What algorithm does pytorch use if torch.backends.cudnn.benchmark = False
is set.
@albanD Btw when I set torch.backends.cudnn.benchmark = False
I still get 3 calls to FFT algorithm (1 of the 4 calls) as shown in the following snippet from CUDNN logs which are a lot fewer (vs. 39) than using torch.backends.cudnn.benchmark = True
. What could be causing it?
I! CuDNN (v7601) function cudnnConvolutionForward() called:
i! handle: type=cudnnHandle_t; streamId=(nil) (defaultStream);
i! alpha: type=CUDNN_DATA_FLOAT; val=1.000000;
i! xDesc: type=cudnnTensorDescriptor_t:
i! dataType: type=cudnnDataType_t; val=CUDNN_DATA_FLOAT (0);
i! nbDims: type=int; val=4;
i! dimA: type=int; val=[18432,6,14,14];
i! strideA: type=int; val=[1176,196,14,1];
i! xData: location=dev; addr=0x200154c00000;
i! wDesc: type=cudnnFilterDescriptor_t:
i! dataType: type=cudnnDataType_t; val=CUDNN_DATA_FLOAT (0);
i! vect: type=int; val=0;
i! nbDims: type=int; val=4;
i! dimA: type=int; val=[16,6,5,5];
i! format: type=cudnnTensorFormat_t; val=CUDNN_TENSOR_NCHW (0);
i! wData: location=dev; addr=0x200118400a00;
i! convDesc: type=cudnnConvolutionDescriptor_t:
i! mode: type=cudnnConvolutionMode_t; val=CUDNN_CROSS_CORRELATION (1);
i! dataType: type=cudnnDataType_t; val=CUDNN_DATA_FLOAT (0);
i! mathType: type=cudnnMathType_t; val=CUDNN_DEFAULT_MATH (0);
i! reorderType: type=int; val=0;
i! arrayLength: type=int; val=2;
i! padA: type=int; val=[0,0];
i! strideA: type=int; val=[1,1];
i! dilationA: type=int; val=[1,1];
i! groupCount: type=int; val=1;
i! algo: type=cudnnConvolutionFwdAlgo_t; val=CUDNN_CONVOLUTION_FWD_ALGO_FFT (4);
i! workSpace: location=dev; addr=0x2001c0000000;
i! workSpaceSizeInBytes: type=size_t; val=679486848;
i! beta: type=CUDNN_DATA_FLOAT; val=0.000000;
i! yDesc: type=cudnnTensorDescriptor_t:
i! dataType: type=cudnnDataType_t; val=**CUDNN_DATA_FLOAT (0)**;
i! nbDims: type=int; val=4;
i! dimA: type=int; val=[18432,16,10,10];
i! strideA: type=int; val=[1600,100,10,1];
i! yData: location=dev; addr=0x2000a3800000;
i! Time: 2020-01-16T12:23:07.839722 (0d+0h+0m+25s since start)

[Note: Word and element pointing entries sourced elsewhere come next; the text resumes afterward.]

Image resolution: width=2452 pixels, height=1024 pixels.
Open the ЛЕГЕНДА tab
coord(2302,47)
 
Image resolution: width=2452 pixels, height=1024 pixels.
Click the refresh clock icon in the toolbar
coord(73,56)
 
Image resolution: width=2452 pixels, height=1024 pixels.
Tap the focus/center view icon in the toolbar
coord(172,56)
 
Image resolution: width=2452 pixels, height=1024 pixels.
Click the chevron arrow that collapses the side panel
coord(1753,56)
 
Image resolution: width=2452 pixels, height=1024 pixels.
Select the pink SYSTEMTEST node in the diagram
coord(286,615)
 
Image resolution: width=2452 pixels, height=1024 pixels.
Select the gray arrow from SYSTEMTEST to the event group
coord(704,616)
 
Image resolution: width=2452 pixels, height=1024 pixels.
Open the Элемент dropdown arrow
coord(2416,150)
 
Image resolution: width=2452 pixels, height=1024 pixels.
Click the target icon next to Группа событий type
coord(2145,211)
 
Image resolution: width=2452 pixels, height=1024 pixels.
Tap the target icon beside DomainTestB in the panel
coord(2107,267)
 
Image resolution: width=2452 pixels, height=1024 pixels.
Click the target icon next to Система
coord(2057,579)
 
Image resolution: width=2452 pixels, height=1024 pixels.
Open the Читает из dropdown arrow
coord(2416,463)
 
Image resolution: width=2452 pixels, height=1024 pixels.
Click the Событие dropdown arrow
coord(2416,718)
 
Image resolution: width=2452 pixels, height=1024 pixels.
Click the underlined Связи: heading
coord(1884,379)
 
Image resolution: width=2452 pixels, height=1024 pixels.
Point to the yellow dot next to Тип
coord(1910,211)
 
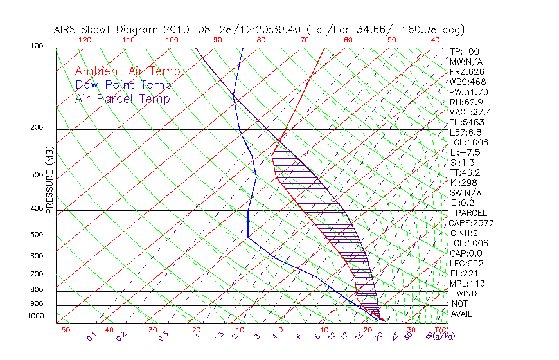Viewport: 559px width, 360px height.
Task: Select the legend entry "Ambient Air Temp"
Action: coord(127,71)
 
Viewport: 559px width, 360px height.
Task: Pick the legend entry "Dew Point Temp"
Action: coord(123,86)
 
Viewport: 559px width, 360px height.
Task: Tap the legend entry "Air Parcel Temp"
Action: coord(122,99)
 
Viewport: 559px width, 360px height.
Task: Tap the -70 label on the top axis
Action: coord(301,40)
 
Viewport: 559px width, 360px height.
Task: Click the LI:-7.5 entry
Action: coord(465,152)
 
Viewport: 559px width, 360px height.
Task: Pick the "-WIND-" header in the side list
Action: coord(466,293)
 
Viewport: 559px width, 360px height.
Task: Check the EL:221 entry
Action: coord(463,273)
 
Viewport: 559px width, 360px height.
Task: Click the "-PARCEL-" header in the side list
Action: coord(471,213)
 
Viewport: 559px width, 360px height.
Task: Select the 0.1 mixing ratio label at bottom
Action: coord(92,337)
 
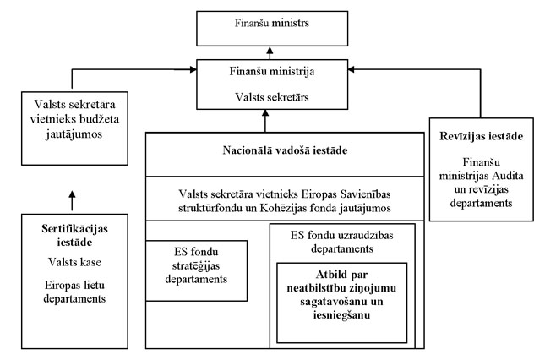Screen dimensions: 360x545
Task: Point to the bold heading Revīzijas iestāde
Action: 479,136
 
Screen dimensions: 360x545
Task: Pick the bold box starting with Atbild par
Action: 341,302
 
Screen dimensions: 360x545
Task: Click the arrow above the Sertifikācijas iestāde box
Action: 72,201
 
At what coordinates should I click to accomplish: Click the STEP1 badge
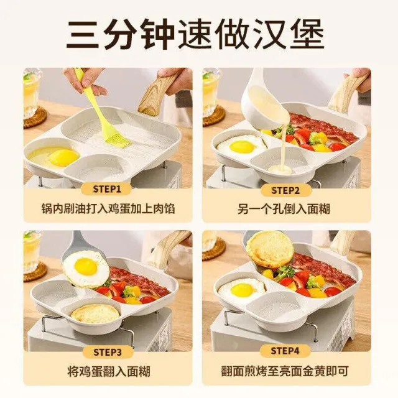[107, 189]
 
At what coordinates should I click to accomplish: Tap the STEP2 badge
[286, 190]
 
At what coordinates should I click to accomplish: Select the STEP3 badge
[108, 353]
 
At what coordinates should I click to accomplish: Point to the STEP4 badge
[285, 351]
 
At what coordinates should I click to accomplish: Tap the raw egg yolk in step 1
[64, 157]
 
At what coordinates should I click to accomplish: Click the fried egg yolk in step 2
[243, 147]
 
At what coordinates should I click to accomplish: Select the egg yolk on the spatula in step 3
[86, 267]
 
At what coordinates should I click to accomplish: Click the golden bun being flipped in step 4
[270, 249]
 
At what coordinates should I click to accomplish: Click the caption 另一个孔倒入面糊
[284, 210]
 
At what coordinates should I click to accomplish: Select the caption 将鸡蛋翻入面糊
[109, 371]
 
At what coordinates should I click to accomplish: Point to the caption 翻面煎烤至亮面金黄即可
[284, 371]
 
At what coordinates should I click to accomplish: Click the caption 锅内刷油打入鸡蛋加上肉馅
[108, 209]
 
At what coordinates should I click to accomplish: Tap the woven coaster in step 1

i! Process=86375; Thread=86375; GPU=0; Handle=0x13e4302b0; StreamId=(nil) (defaultStream).
I am using pytorch doc: https://pytorch.org/tutorials/beginner/blitz/cifar10_tutorial.html#training-an-image-classifier with and without torch.backends.cudnn.benchmark
and with
export CUDNN_LOGINFO_DBG=1
export CUDNN_LOGDEST_DBG=log.txt
cuDNN can still be used, if torch.backends.cudnn.enabled = True
.
If you don’t want to use cudnn, you should set this flag to False
to use the native PyTorch methods.
When cudnn.benchmark
is set to True
, the first iterations will get a slowdown, as some internal benchmarking is done to get the fastest kernels for your current workload, which would explain the additional function calls you are seeing.
I get that but what I observed was CUDNN logs still had some CUDNN algorithm calls even though I had used torch.backends.cudnn.benchmark=False
like as shown What algorithm does pytorch use without the use of backends.cudnn?